Kelly Reichardt’s ‘Certain Women’ Triumphs at London Film Festival

Kelly Reichardt’s “Certain Women,” a study of the lives of three very different women in Montana, won best film at the 60th BFI London Film Festival Saturday.

“In a vibrant year for cinema it was the masterful mise en scène and quiet modesty of this film that determined our choice for best film,” the jury said. “A humane and poignant story that calibrates with startling vulnerability and delicate understatement the isolation, frustrations and loneliness of lives unlived in a quiet corner of rural America.”

The jury president was Athina Rachel Tsangari, whose film “Chevalier” won the LFF best film prize in 2015. The other jurors were British screenwriter Abi Morgan; Anthony Chen, the Singaporean writer, director, producer; British actress Gugu Mbatha-Raw; and Romanian director and screenwriter Radu Jude.

The Sutherland Award for the best first feature went to Julia Ducournau for “Raw,” about a young woman’s insatiable appetite for flesh in a playful coming-of-age horror tale. The winner was announced by the jury president Sarah Gavron, director of “Suffragette.”

Gavron said: “It is a film that shocked and surprised us in equal measure. We admired the way the director did something completely unexpected with the genre. We enjoyed the outrageousness of the storytelling, and the glee with which events unfolded. We loved the eerie originality of the setting, the dark, dark humor, the great score and the truly distinctive visual language. And the bold charismatic acting of the women at the center of a film that is both unique and unsettling, and will quite literally make some swoon.”

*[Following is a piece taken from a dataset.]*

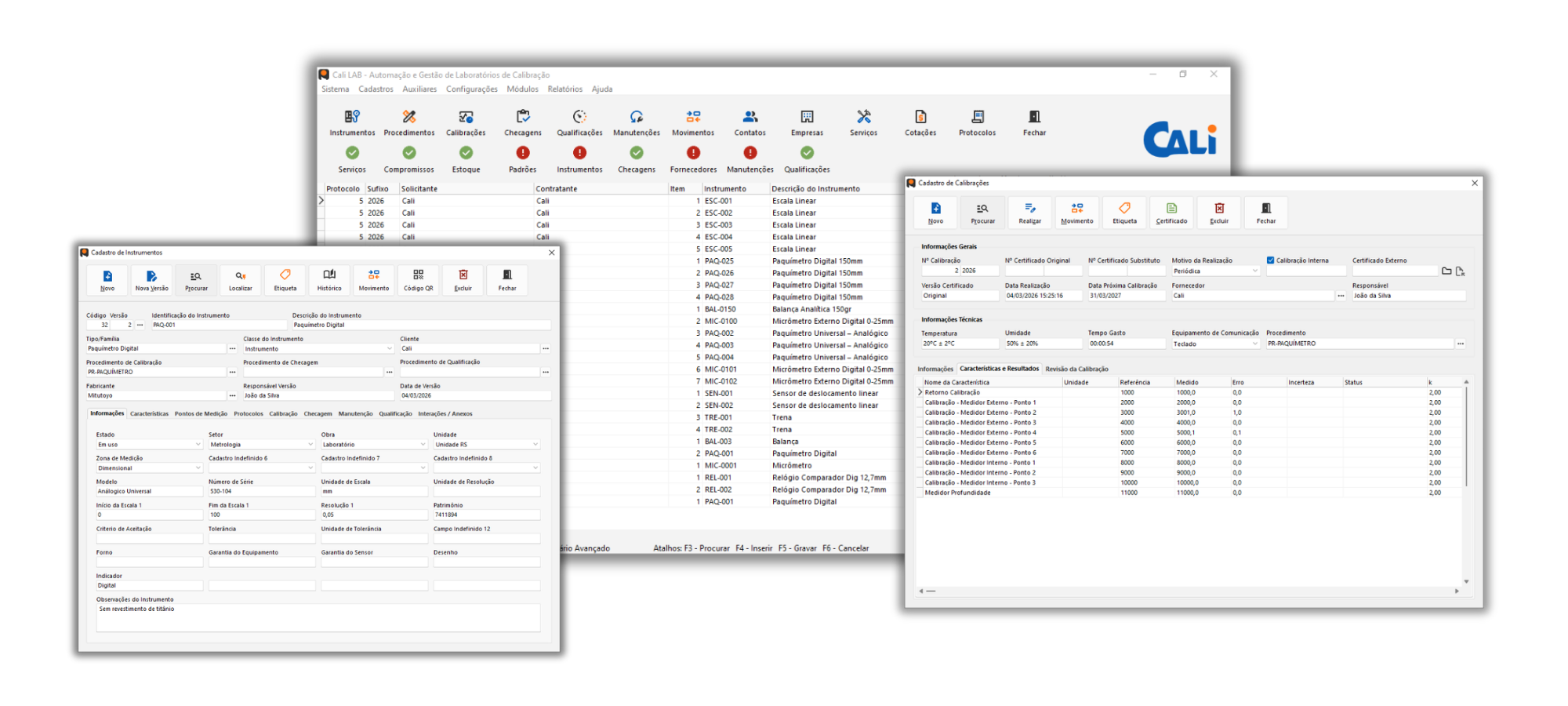Expand the Estado dropdown showing Em uso
The width and height of the screenshot is (1568, 706).
(x=198, y=445)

The jury also gave a special commendation to Uda Benyamina’s “Divines” for its standout female performance from Oulaya Amamra and for its great energy and veracity.

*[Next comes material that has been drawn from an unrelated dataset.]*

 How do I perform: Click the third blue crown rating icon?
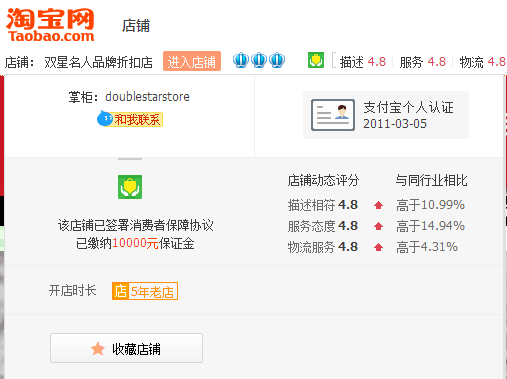[277, 60]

Gavron’s fellow jurors were novelist and screenwriter David Nicholls; director and producer George Amponsah; chief U.K. film critic for Variety Guy Lodge; British actor Matthew Macfadyen; and Nira Park, the BAFTA-nominated British producer of “Spaced.”

The Grierson Award for the best documentary went to “Starless Dreams,” a portrait of juvenile delinquent women at the extreme margins of Iranian society, by veteran documentarian Mehrdad Oskouei.

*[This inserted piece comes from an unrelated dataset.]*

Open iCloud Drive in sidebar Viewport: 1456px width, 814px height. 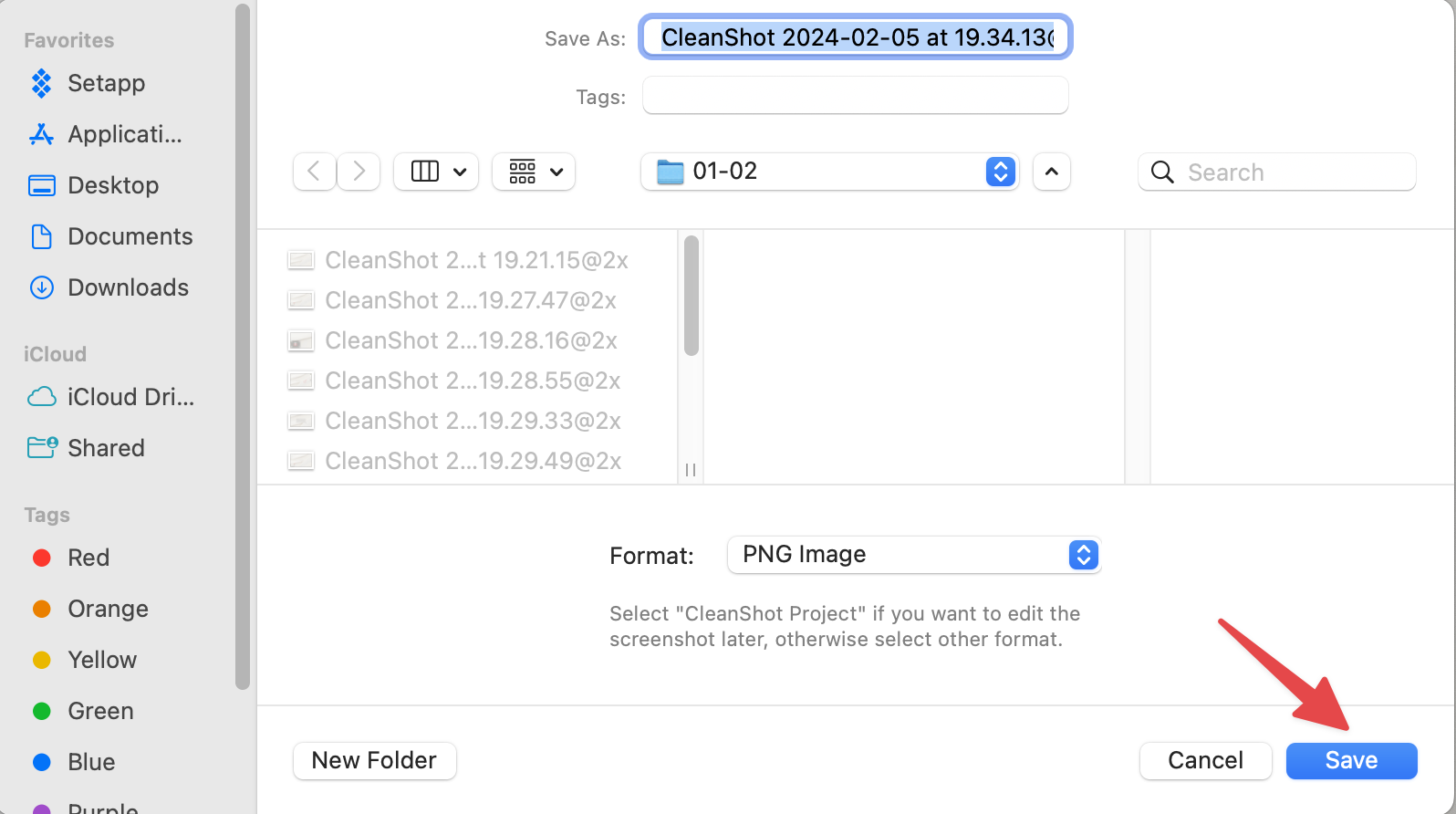(x=111, y=397)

Jury president Louise Osmond commented: “’Starless Dreams’ is the story of young women in a juvenile detention center in Iran. By that description you’d imagine a dark film exploring a bleak world of broken young lives. This film was the very opposite of that. It took us into a world none of us knew anything about — the street kids, thieves and children of crack addicts of Iran — and showed us a place full of humor, life and spirit.

“Beautifully paced with great characterization and a very strong sense of place, director Mehrdad Oskouei captured the fears and friendships of these teenagers with such humanity. The profoundly moving irony of the film is that it was in this detention center, with others like them, that these girls finally found a sense of family and home; you feared for them most the day they were released back into their family’s care. It’s a film that stays with you for a very long time.”

The awards ceremony was hosted by Michael Sheen; guests included Alicia Vikander, Amma Asante, Anna Friel, David Tennant, Gugu Mbatha-Raw, Kerry Fox, Lily James, Matthew Macfadyen and Michael Fassbender, who presented the BFI Fellowship to this year’s recipient Steve McQueen.